While I was glad to see my favorite Joe Marine, the ’86 Leatherneck, get an update in ’93, I wasn’t thrilled by the color scheme. It’s interesting, but it doesn’t say “Marine” to me. But it’s unfair of me to want that since this update isn’t a Marine, or just a Marine, but an Infantry/Training Specialist and Marine Drill Sergeant. And maybe such a person would wear burnt ochre, yellow, and teal. So while the G.I. Joe line was moving back towards realism in the Battle Corps subset in ’93 and ’94, that wasn’t a guarantee that Leatherneck, one of the more realistic-looking figures of the ’80s, was going to stay realistic. To be clear, though, I do like the design, just not the color choices. My first reactions are the words “giraffe” and “banana,” and I’d only want to have that for some fanciful Jungle-Viper.
Which is why I was so struck by this test shot.
Here’s the same view, with a little more front lighting for a slightly different look.

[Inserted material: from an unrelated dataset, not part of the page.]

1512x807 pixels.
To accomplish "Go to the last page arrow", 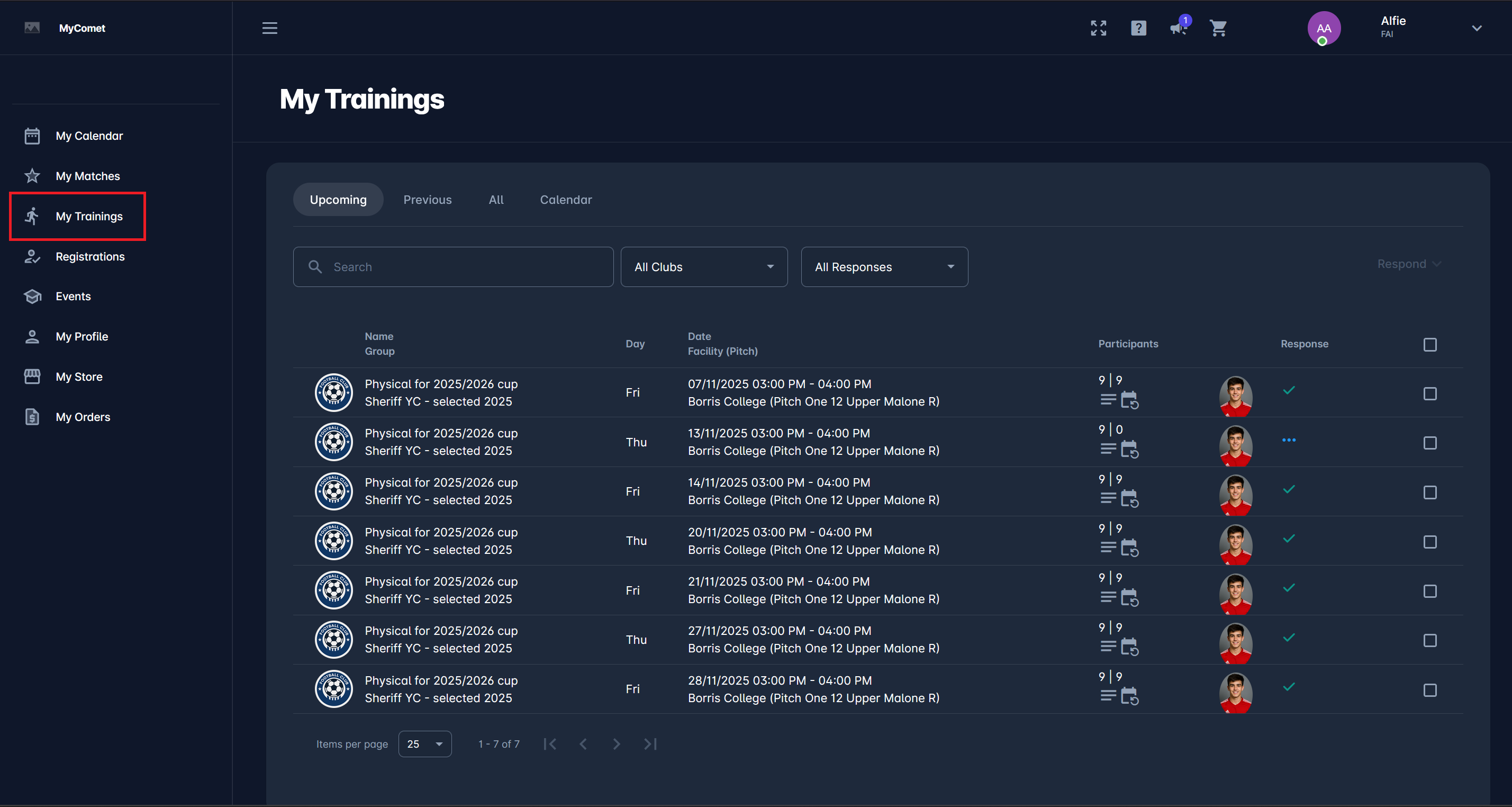I will [x=650, y=744].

Test shots are made with whatever color plastic is already queued in the assembly line, so a test figure doesn’t look (color-wise) like the final will. He may not even be symmetrical. One leg may be blue and the other may be black. But I’ve never seen a test shot in all red. Or all red with a little pink-that’s-close-to-red.
Something about this says “villain” and “awesome” to me. And “blood,” so while I don’t collect test shots (this is my first), I definitely wanted him, and out on display. Specifically creeping up on one of the other Joes who lives out on display in my home.
What’s also so striking about test shots is that because they are unpainted, the sculpted details from the mold are extra crisp. So I’m starting to get why some Joe collectors go Leatherneck-pants-yellow bananas for test shots.